Chilean liquefied natural gas regasification project GNL Quintero SA should receive its first gas shipment by June 28 after the ship departed from Trinidad and Tobago on Monday, local newspaper El Mercurio reported.

The ship, the Methane Jane Elizabeth, will take about 20 days to reach Chile with a cargo of LNG worth some $20 million, enough to supply Santiago's natural gas needs for up to three months, the paper reported.

"This is great news...the start-up of the regasification plant in Quintero, the first in South America, will reduce our energy dependence, lower costs and reduce emissions," Energy Minister Marcelo Tokman told El Mercurio.

The project will supply all of the residential and commercial gas demand as well as part of the industrial and power generation demand in the central part of the country including Santiago, said Tokman.
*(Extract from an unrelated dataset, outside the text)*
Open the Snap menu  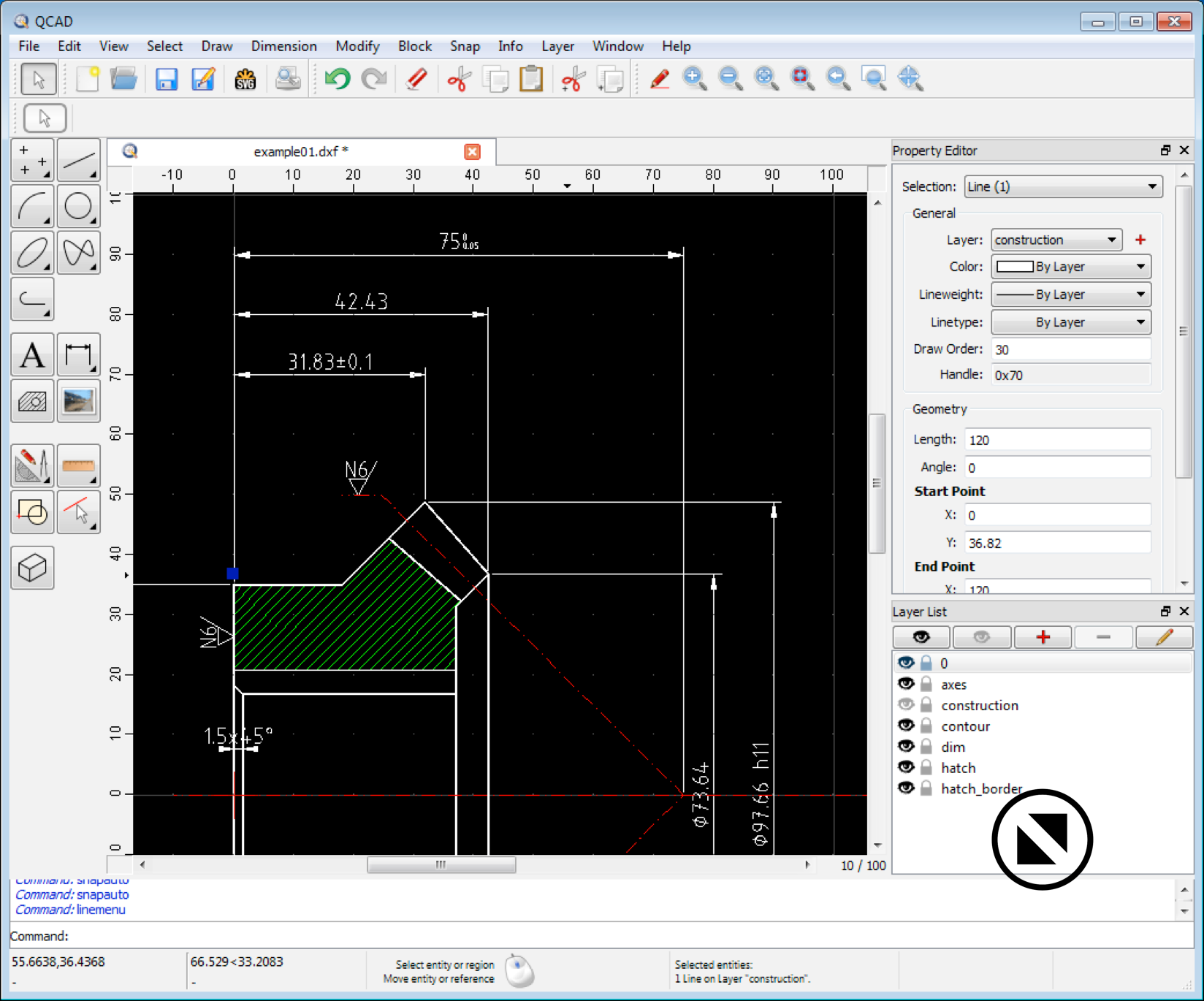pos(465,46)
The gas will replace diesel and other oil-based fuels used as substitutes by industries and power generators after Argentina began restricting piped natural gas exports to Chile in 2002.

"The energy crisis, caused by restrictions in Argentine natural gas shipments, higher costs, a drought and failures in some power plants, exposed the vulnerability of our energy system... June will be remembered as the month we began to sail new waters," the paper quoted Tokman as saying.
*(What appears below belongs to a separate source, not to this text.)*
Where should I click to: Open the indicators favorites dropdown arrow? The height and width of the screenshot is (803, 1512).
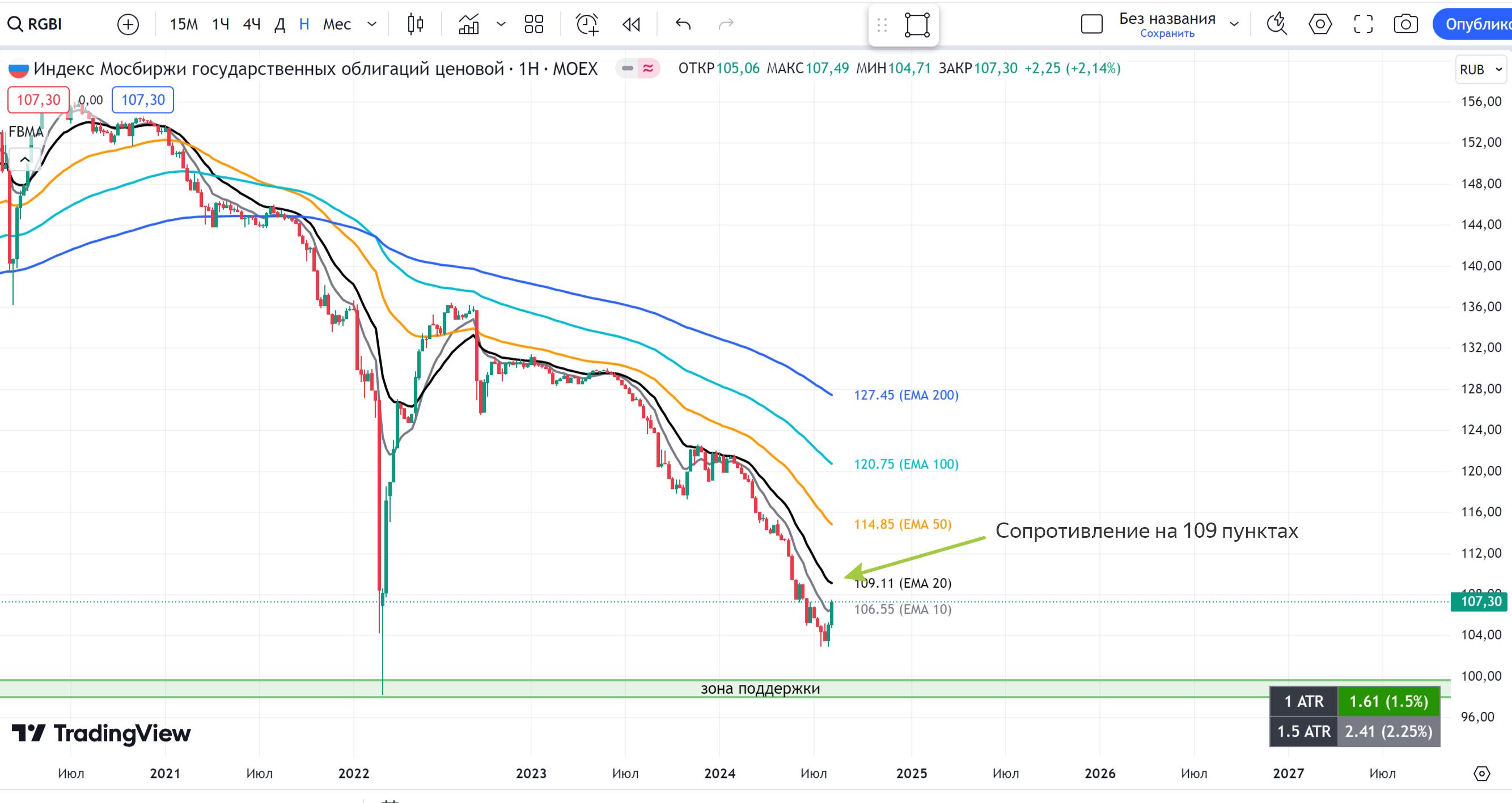pos(501,24)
GNL Quintero will have a regasification capacity of 10 million cubic meters of gas a day, but two storage tanks won't be ready until May. Until then, ships like the Methane Jane will anchor in Quintero acting as storage tanks until their cargo is piped ashore, the paper reported.

The project currently has contracts to supply state oil and gas company Empresa Nacional del Petroleo SA, or Enap (ENAP.YY); power producer Empresa Nacional de Electricidad SA (EOC), or Endesa; and gas distributor Metrogas SA (METR.BA).

Endesa's main rivals Colbun (COLBUN.SN) and AES Gener (GENER.SN), which initially decided not to sign offtake contracts, could also buy gas from the Quintero terminal on the spot market depending on the LNG price.

The Methane Jane is owned by the U.K.'s BG Group PLC (BG.LN), which holds a 40% stake in GNL Quintero and is supplying the LNG from its global portfolio. Enap, Endesa and Metrogas each hold a 20% stake in the company.

GNL Quintero officials weren't available for comment on Monday.